Collected data entries
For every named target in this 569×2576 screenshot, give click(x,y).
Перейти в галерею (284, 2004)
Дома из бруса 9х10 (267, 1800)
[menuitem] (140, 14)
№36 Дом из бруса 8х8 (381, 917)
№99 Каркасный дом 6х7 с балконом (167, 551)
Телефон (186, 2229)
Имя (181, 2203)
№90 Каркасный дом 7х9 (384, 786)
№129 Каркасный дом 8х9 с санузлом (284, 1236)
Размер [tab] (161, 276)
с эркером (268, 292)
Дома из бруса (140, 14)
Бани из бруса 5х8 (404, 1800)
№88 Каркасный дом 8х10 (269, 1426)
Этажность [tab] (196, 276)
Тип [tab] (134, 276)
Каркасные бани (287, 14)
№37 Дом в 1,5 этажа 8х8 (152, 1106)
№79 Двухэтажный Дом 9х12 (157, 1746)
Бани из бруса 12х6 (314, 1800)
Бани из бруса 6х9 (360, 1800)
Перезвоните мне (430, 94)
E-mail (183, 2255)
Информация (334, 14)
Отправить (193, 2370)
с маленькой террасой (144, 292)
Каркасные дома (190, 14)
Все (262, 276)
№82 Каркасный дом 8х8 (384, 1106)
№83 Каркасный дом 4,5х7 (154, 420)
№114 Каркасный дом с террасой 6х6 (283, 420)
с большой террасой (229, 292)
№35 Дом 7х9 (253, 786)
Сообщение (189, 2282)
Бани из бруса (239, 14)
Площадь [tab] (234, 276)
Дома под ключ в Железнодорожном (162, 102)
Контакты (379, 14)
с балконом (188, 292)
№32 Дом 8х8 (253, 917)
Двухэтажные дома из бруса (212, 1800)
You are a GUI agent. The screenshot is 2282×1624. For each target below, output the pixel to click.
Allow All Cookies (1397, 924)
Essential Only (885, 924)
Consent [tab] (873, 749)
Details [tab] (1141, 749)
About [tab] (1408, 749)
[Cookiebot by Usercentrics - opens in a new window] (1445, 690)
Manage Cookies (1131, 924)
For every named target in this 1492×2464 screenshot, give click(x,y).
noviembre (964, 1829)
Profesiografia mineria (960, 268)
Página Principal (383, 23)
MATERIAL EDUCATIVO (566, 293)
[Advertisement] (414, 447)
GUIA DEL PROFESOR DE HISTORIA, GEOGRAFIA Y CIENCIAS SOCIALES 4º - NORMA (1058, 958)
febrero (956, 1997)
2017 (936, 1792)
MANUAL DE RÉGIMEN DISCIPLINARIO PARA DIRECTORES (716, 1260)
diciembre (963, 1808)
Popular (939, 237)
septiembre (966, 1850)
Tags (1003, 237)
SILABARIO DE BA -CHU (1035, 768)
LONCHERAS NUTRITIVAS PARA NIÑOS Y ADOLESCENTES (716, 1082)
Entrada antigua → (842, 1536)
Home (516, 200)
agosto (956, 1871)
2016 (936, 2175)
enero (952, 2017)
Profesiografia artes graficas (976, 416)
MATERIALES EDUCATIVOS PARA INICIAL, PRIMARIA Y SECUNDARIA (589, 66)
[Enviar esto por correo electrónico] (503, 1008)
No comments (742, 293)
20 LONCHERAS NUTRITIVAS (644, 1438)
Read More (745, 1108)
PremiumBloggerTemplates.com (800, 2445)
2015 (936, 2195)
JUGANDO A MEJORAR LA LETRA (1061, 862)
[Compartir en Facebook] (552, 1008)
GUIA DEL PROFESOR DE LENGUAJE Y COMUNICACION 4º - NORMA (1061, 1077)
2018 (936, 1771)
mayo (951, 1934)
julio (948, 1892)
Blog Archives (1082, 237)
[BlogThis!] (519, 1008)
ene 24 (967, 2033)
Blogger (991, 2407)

Goal of the exercise
There is a run of lines above from the one with "Дома из бруса 9х10 (267, 1800)" to the one with "Отправить (193, 2370)"; print exactly that run, both ends included, and nothing else.

Written solution
Дома из бруса 9х10 (267, 1800)
[menuitem] (140, 14)
№36 Дом из бруса 8х8 (381, 917)
№99 Каркасный дом 6х7 с балконом (167, 551)
Телефон (186, 2229)
Имя (181, 2203)
№90 Каркасный дом 7х9 (384, 786)
№129 Каркасный дом 8х9 с санузлом (284, 1236)
Размер [tab] (161, 276)
с эркером (268, 292)
Дома из бруса (140, 14)
Бани из бруса 5х8 (404, 1800)
№88 Каркасный дом 8х10 (269, 1426)
Этажность [tab] (196, 276)
Тип [tab] (134, 276)
Каркасные бани (287, 14)
№37 Дом в 1,5 этажа 8х8 (152, 1106)
№79 Двухэтажный Дом 9х12 (157, 1746)
Бани из бруса 12х6 (314, 1800)
Бани из бруса 6х9 (360, 1800)
Перезвоните мне (430, 94)
E-mail (183, 2255)
Информация (334, 14)
Отправить (193, 2370)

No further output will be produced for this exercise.